TASK ITEM:
Everything in the records below goes into the copy exactly, except the pictures.

··· PROVIDED ENTRIES ···

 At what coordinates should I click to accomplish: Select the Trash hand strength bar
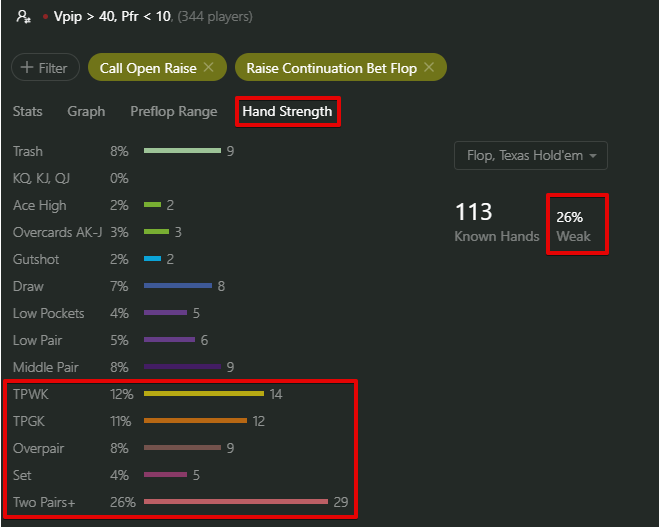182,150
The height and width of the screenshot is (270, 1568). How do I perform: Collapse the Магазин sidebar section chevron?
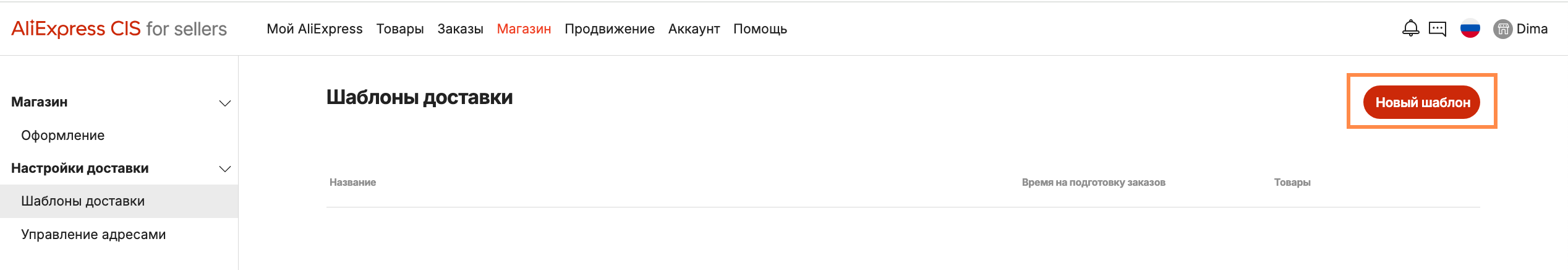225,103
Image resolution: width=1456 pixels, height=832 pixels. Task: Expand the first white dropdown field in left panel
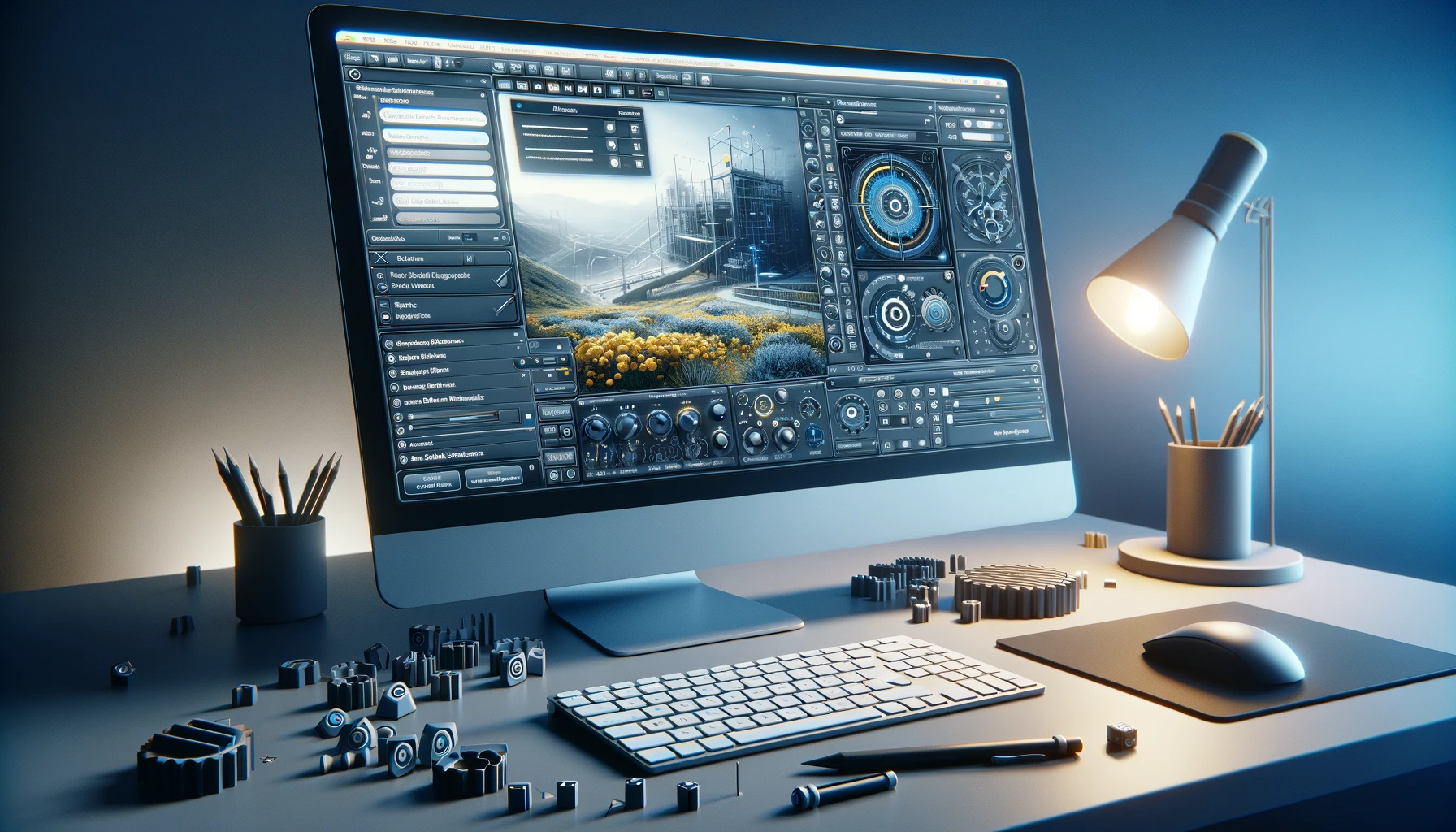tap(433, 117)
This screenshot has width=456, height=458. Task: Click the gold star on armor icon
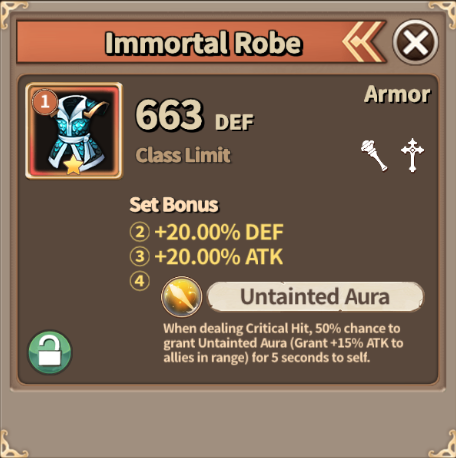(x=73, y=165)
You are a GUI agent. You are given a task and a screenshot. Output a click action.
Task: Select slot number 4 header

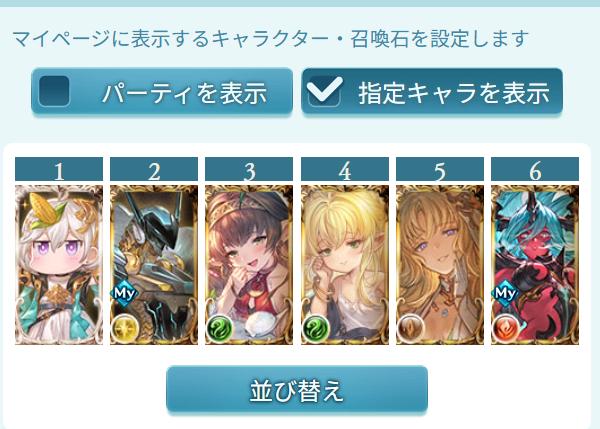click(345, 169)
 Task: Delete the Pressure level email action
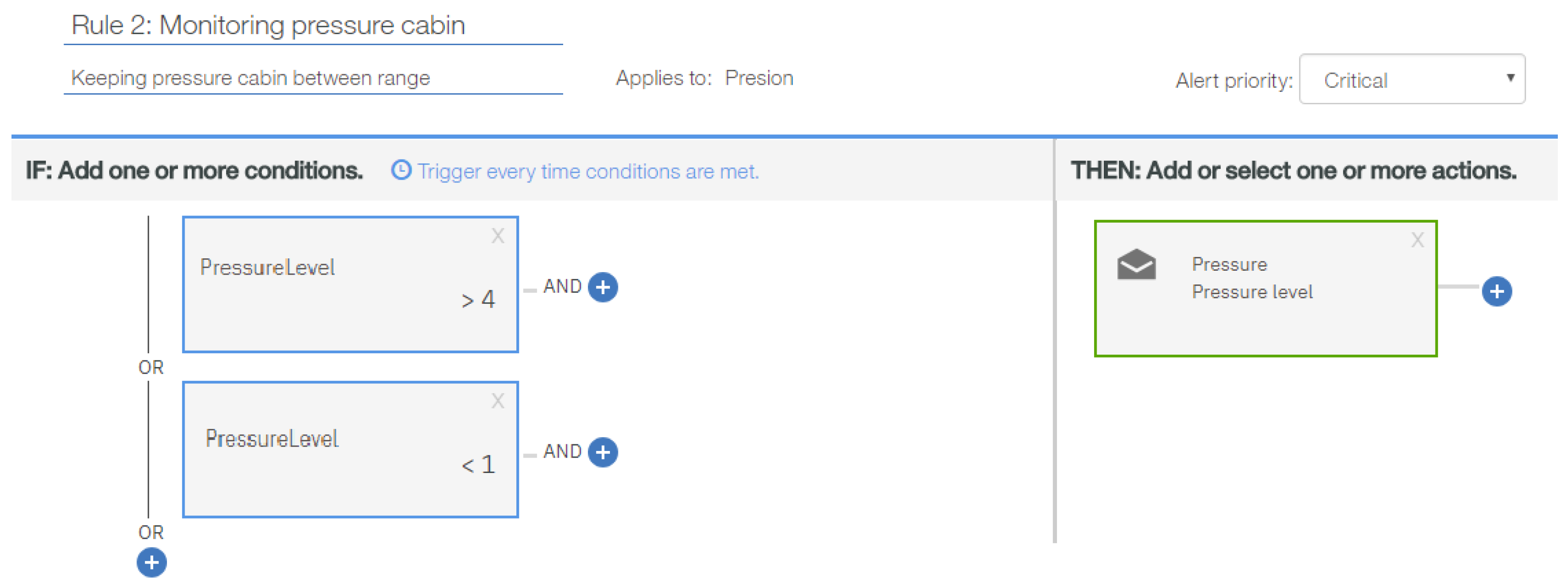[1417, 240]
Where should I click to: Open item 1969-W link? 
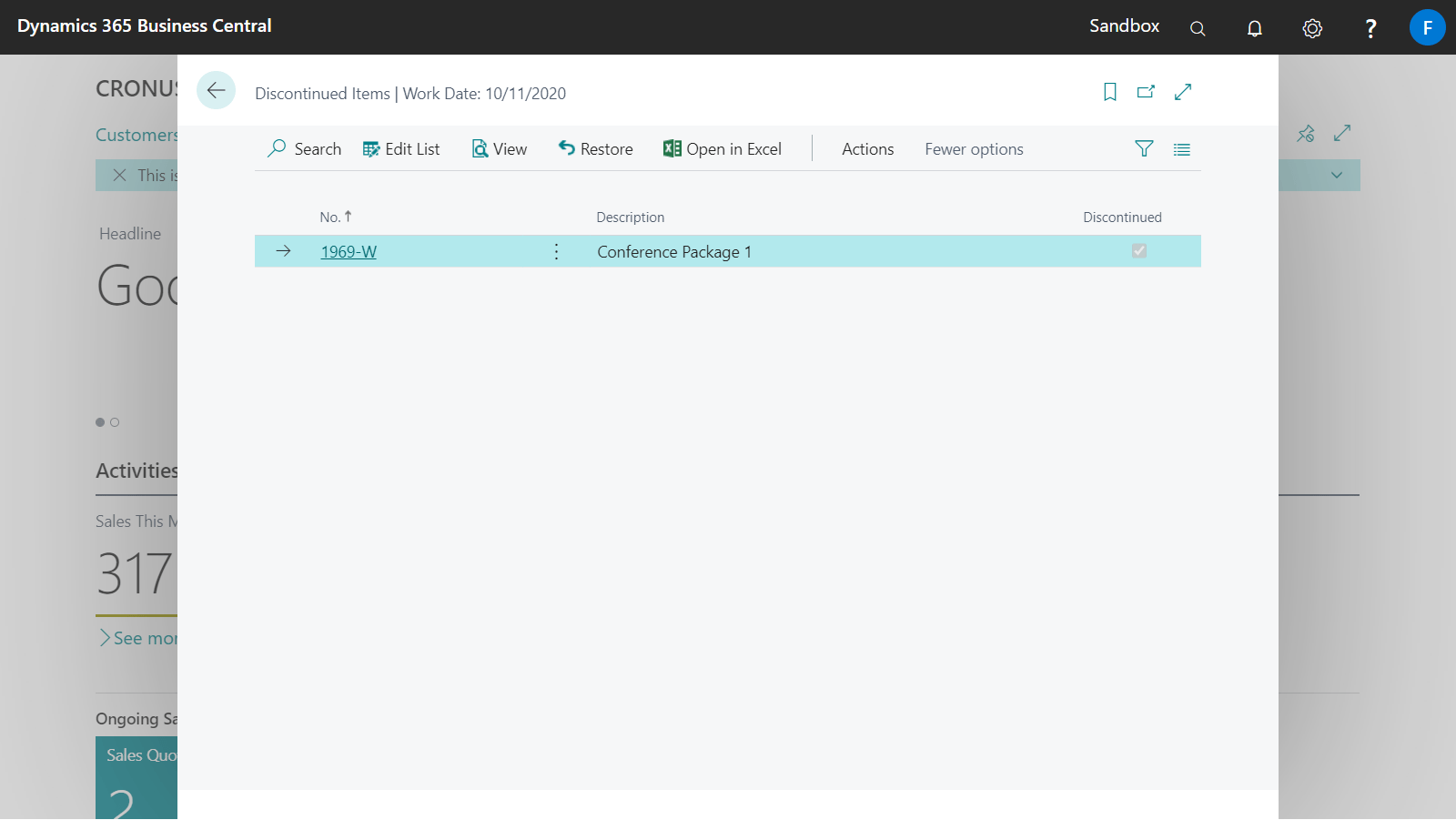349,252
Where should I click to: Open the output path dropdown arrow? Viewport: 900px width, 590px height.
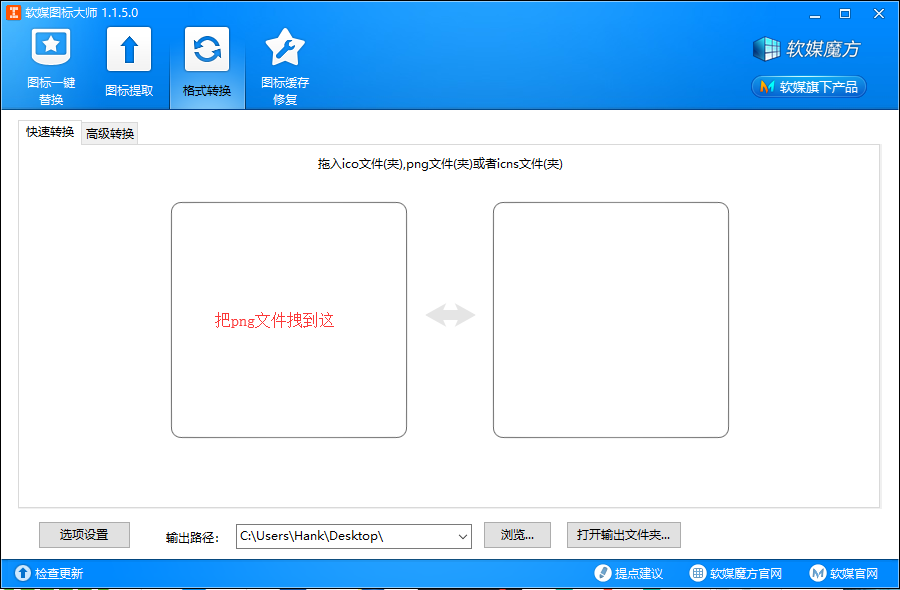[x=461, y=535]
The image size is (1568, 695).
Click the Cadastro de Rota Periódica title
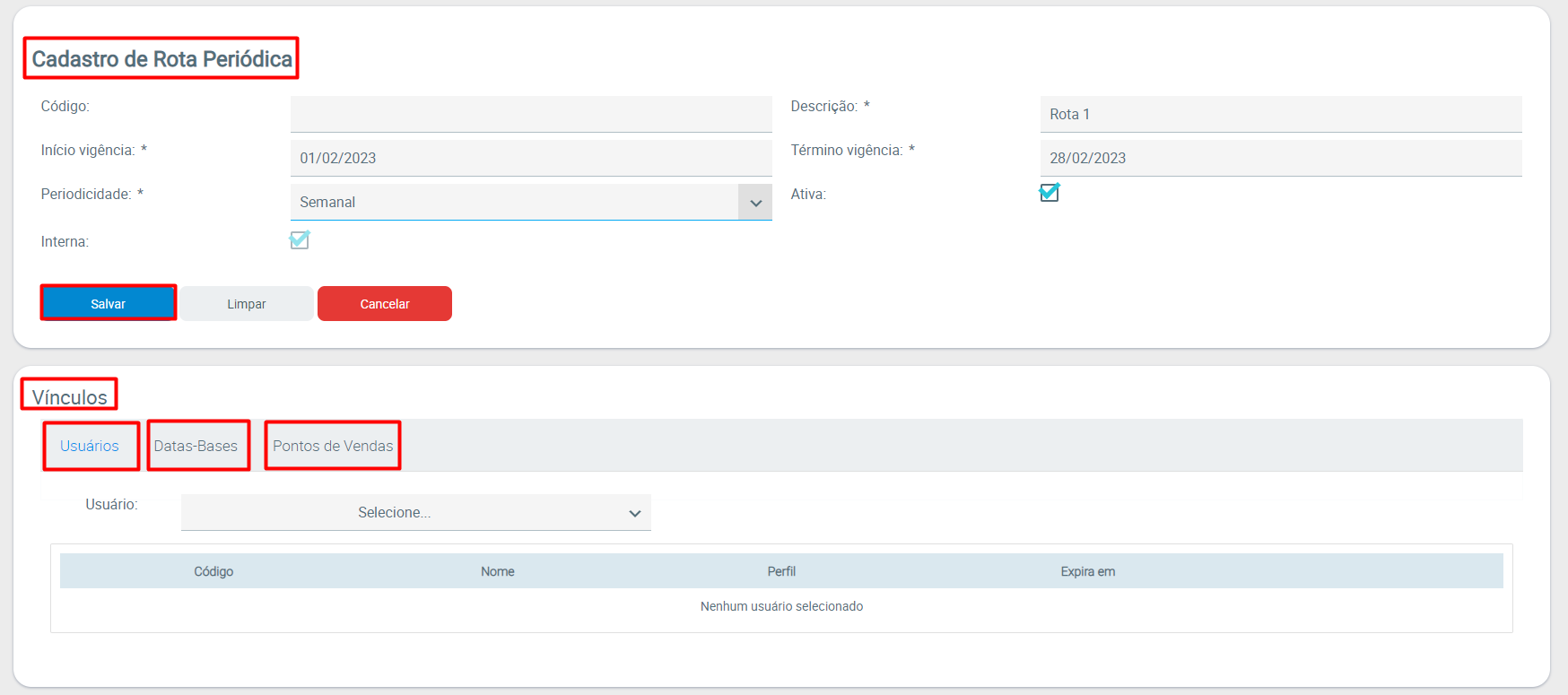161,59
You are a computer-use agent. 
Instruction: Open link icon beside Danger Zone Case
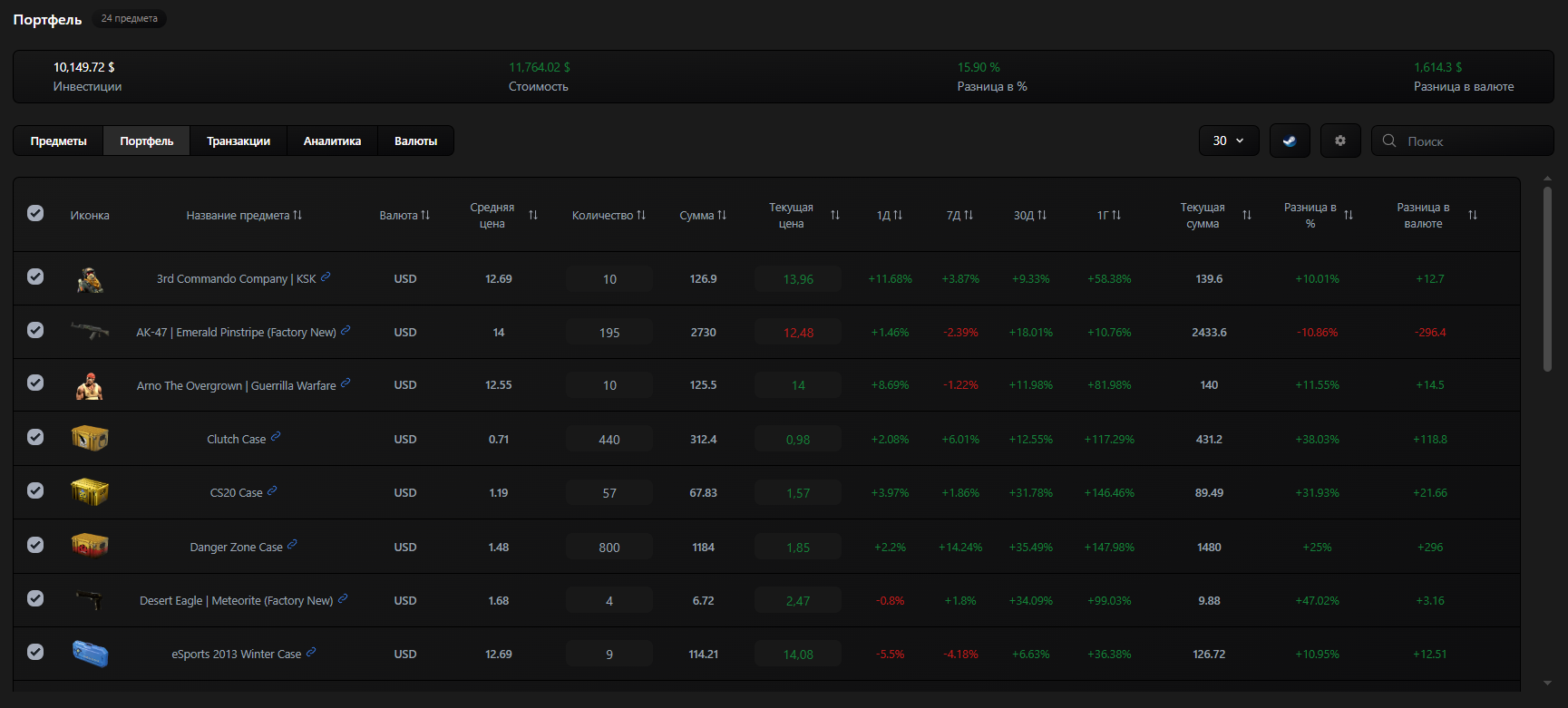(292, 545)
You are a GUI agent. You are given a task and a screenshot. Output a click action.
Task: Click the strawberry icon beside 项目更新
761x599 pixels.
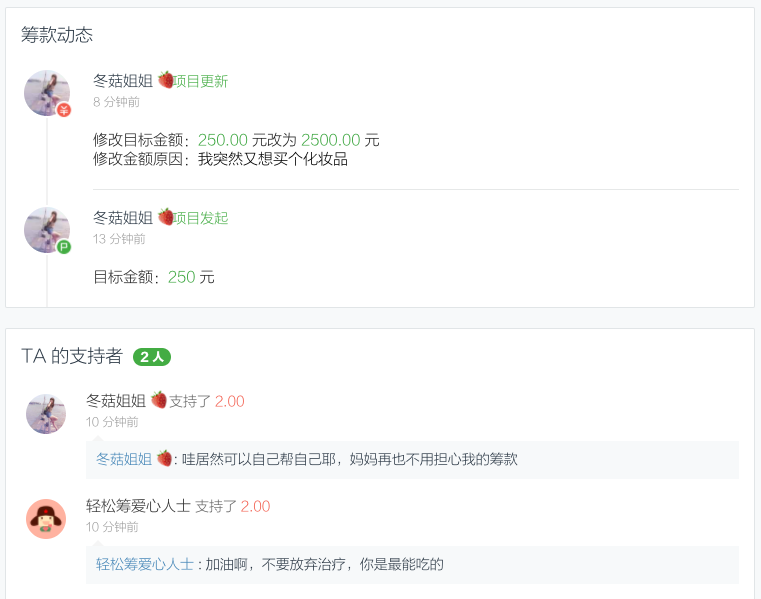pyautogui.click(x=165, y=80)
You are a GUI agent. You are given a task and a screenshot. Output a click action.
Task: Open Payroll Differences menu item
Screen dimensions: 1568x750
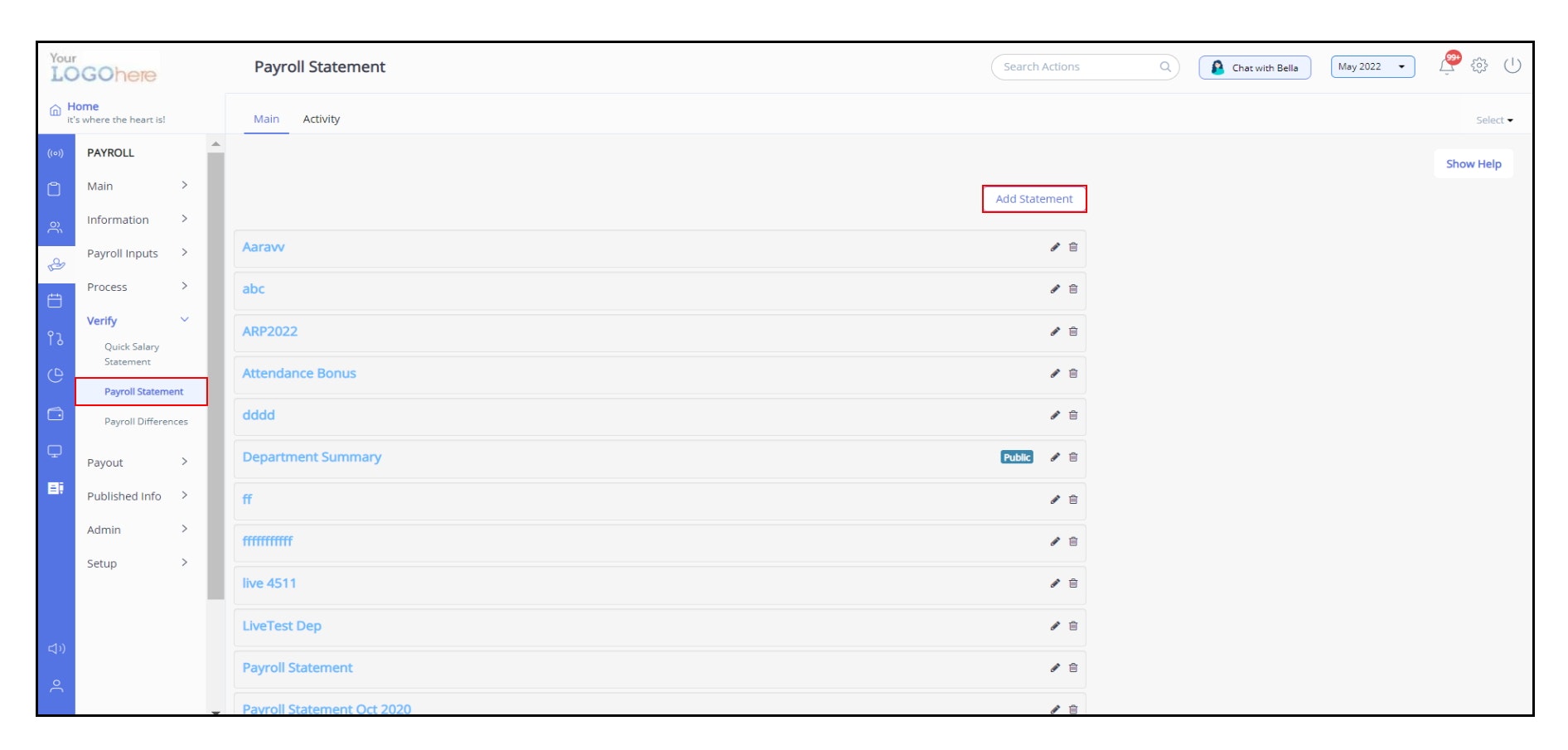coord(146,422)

···

ANSWER BOX:
 At what coordinates should I click to accomplish: Select the Trash hand strength bar
182,150
The height and width of the screenshot is (270, 1568). How do I perform: Collapse the Магазин sidebar section chevron?
225,103
Image resolution: width=1456 pixels, height=832 pixels. Task: Expand the first white dropdown field in left panel
tap(433, 117)
This screenshot has width=456, height=458. Task: Click the gold star on armor icon
(x=73, y=165)
You are a GUI agent. You are given a task and a screenshot. Output a click action.
Task: Select slot number 4 header

click(345, 169)
 Task: Delete the Pressure level email action
[1417, 240]
Where should I click to: Open item 1969-W link? 
349,252
Where should I click to: Open the output path dropdown arrow? Viewport: 900px width, 590px height.
[x=461, y=535]
The image size is (1568, 695).
Click the Cadastro de Rota Periódica title
161,59
You are a computer-use agent. 
Instruction: Open link icon beside Danger Zone Case
(292, 545)
You are a GUI agent. You are given a task and a screenshot. Output a click action.
Task: Click the strawberry icon beside 项目更新
761x599 pixels.
pyautogui.click(x=165, y=80)
You are a GUI agent. You are given a task and a screenshot. Output a click action.
Task: Open Payroll Differences menu item
Screen dimensions: 1568x750
coord(146,422)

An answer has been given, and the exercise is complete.